The law states Ethics Board complaints and responses, reports, and other investigative documents are not public record unless a covered person or legislative employee under inquiry requests in writing that the records and findings be made public prior to the time the employing entity imposes public sanctions. When public sanctions are imposed on a covered person, the complaint, response, and Ethics Board’s report to the employing entity shall be made public. Statements of economic interests filed by prospective state employees and written evaluations by the Ethics Board of these statements are not public records until the prospective public servant is appointed or employed by the state. All other statements of economic interest and all other written evaluations by the Ethics Board of those statements are public records.

  • Personnel records

There are detailed statutes that provide what information is public with regard to most public employees. (Hospital employees are treated differently from all others.) For non-hospital employees, the public has the right to know: (1) name; (2) age; (3) date of first public employment; (4) terms of any contract, whether written or oral; (5) current position; (6) title; (7) current salary; (8) date and amount of most recent change in salary; (9) date and type of any promotion, demotion or other change in classification; (10) date and reasons for each promotion; (11) date and type of each dismissal, suspension, or demotion for disciplinary reasons including written notice if the dismissal was for disciplinary reasons; and (12) the office or station to which employee is currently assigned. Salary is more than routine pay encompassing all forms of compensation, including benefits, incentives, and bonuses. Even non-public personnel data can be released under certain circumstances if release is important to maintain public confidence in the governmental institution. Before releasing information, though, the agency must create a memorandum that describes why release is important to maintain the integrity of the government agency.

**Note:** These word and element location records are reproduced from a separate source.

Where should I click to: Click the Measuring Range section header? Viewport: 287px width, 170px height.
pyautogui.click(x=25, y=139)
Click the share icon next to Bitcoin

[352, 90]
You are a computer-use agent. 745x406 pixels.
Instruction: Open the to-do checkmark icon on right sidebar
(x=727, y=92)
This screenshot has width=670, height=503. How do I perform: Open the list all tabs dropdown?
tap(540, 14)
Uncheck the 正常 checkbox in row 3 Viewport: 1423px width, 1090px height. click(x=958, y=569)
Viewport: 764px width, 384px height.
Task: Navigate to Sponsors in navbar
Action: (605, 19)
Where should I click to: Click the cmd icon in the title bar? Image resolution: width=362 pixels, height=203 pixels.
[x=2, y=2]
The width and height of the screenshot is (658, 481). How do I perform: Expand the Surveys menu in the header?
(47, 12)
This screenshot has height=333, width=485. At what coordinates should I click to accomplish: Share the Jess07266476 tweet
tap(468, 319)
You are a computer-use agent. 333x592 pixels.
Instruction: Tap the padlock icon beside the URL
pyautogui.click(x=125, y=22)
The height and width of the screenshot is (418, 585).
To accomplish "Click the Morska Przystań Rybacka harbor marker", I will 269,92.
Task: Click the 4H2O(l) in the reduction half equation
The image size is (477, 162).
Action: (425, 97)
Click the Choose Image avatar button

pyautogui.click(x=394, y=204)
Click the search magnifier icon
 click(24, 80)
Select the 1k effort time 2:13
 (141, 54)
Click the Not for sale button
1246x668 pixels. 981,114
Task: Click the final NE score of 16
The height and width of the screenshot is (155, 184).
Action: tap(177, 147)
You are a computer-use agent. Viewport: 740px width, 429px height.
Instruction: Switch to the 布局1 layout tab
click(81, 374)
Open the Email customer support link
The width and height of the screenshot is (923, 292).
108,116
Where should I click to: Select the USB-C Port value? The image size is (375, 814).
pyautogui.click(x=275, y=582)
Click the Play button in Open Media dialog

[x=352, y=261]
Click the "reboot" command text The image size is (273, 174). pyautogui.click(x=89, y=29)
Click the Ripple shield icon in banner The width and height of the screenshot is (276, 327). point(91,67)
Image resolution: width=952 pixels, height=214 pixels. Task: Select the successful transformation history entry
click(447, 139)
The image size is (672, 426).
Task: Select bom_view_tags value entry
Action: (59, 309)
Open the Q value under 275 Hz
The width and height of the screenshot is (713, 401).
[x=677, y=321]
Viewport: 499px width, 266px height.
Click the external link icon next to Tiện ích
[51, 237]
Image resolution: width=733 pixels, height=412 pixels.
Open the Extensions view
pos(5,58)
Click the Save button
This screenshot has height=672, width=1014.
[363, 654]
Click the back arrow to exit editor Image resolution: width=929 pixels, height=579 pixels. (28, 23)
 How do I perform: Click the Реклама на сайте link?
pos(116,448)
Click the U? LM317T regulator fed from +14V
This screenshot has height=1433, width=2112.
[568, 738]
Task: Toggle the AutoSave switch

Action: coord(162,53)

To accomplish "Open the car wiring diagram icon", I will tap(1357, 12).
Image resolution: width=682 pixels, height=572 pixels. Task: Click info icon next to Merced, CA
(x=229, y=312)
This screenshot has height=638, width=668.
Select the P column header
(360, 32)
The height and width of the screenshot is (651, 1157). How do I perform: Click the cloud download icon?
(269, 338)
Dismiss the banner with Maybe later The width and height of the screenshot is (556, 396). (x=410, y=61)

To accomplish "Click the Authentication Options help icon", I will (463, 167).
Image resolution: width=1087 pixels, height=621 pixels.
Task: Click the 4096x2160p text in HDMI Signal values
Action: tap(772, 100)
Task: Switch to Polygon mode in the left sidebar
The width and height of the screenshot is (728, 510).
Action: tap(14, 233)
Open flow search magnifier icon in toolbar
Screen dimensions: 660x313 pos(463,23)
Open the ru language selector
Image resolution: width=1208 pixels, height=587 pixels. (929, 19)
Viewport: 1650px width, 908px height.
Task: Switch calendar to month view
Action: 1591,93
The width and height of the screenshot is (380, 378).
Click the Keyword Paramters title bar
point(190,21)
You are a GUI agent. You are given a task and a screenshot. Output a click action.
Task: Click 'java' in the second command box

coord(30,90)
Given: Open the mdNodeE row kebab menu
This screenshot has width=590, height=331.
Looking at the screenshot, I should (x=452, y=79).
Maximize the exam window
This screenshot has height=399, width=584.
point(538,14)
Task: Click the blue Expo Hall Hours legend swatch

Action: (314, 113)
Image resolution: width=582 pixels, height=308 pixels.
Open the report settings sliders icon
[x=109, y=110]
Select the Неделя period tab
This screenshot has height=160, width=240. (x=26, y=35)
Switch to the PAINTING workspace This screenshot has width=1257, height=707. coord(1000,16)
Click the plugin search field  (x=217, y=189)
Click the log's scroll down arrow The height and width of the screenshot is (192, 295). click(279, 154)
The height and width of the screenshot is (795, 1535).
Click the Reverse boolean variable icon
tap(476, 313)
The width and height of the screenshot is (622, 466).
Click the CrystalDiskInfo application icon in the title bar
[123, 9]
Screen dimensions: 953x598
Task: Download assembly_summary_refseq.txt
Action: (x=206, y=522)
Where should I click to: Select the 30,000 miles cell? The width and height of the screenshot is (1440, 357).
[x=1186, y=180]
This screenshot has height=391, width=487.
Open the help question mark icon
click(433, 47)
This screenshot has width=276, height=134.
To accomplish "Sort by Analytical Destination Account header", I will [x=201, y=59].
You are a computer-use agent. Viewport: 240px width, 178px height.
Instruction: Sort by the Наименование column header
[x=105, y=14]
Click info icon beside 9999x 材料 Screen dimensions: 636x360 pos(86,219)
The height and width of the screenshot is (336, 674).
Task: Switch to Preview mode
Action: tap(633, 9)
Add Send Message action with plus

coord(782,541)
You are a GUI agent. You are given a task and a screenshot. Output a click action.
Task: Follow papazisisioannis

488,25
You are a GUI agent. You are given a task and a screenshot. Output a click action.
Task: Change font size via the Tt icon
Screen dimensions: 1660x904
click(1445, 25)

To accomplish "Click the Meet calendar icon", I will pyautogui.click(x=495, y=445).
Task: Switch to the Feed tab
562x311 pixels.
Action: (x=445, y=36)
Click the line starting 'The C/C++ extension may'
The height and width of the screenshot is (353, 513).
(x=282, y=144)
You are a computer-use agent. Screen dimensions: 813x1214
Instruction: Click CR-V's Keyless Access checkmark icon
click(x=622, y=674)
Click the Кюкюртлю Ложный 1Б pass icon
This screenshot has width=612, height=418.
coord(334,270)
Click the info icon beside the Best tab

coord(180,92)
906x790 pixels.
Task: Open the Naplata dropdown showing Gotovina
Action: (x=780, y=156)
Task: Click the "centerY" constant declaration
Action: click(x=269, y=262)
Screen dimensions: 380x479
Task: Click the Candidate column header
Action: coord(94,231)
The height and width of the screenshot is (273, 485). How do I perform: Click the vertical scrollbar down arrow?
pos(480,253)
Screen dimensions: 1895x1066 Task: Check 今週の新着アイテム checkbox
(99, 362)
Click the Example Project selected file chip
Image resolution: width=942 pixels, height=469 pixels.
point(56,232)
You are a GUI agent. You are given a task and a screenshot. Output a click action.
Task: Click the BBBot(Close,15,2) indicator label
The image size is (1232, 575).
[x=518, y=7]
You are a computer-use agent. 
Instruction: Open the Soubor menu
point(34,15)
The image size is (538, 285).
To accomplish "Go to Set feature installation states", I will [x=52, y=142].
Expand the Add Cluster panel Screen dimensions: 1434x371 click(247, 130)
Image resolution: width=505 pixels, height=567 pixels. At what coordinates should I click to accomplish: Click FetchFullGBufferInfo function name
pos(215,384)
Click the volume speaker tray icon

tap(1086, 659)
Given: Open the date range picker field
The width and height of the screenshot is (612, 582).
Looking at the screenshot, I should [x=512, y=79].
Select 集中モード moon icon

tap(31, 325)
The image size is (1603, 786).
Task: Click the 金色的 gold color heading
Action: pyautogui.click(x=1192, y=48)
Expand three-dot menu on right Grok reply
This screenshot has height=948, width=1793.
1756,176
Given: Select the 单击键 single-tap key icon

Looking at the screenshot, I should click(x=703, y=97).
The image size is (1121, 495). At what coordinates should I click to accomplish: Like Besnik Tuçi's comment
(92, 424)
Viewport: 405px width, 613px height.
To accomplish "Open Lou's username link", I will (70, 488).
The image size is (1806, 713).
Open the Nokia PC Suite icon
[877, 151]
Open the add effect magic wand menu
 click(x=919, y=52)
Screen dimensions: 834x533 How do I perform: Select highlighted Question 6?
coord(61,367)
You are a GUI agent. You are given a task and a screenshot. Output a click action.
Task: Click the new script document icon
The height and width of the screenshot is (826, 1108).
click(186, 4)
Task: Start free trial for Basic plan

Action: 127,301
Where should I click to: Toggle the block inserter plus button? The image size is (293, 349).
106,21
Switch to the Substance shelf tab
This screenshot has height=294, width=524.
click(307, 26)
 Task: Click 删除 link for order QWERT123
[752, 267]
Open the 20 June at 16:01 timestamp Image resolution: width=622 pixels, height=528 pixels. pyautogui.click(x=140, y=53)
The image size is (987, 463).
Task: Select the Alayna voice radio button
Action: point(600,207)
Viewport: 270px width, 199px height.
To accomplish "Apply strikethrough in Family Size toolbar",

  • Body camera and other law enforcement agency recordings

When a law enforcement agency makes an audio or video recording on a body-worn camera, dashboard camera, or other device when carrying out law enforcement responsibilities, it is not a public record or a personnel record, and it may be disclosed only under a specific procedure set out in state law.

Persons whose image or voice is in the recording may request that the law enforcement agency allow them to view the recording. If the request is granted, this person may watch or listen to the recording, but may not copy it.

Otherwise, these recordings may be released only upon court order. Any person or the law enforcement agency may petition the state Superior Court for release of the recording. The court shall consider whether the release is necessary to advance a compelling public interest, along with other factors set out in state law.

In addition, law enforcement agency recordings may be disclosed to other law enforcement agencies for any law enforcement purpose, to district attorneys for review of potential criminal charges or to comply with discovery requirements in a criminal prosecution, or for use in criminal proceedings in court.[3]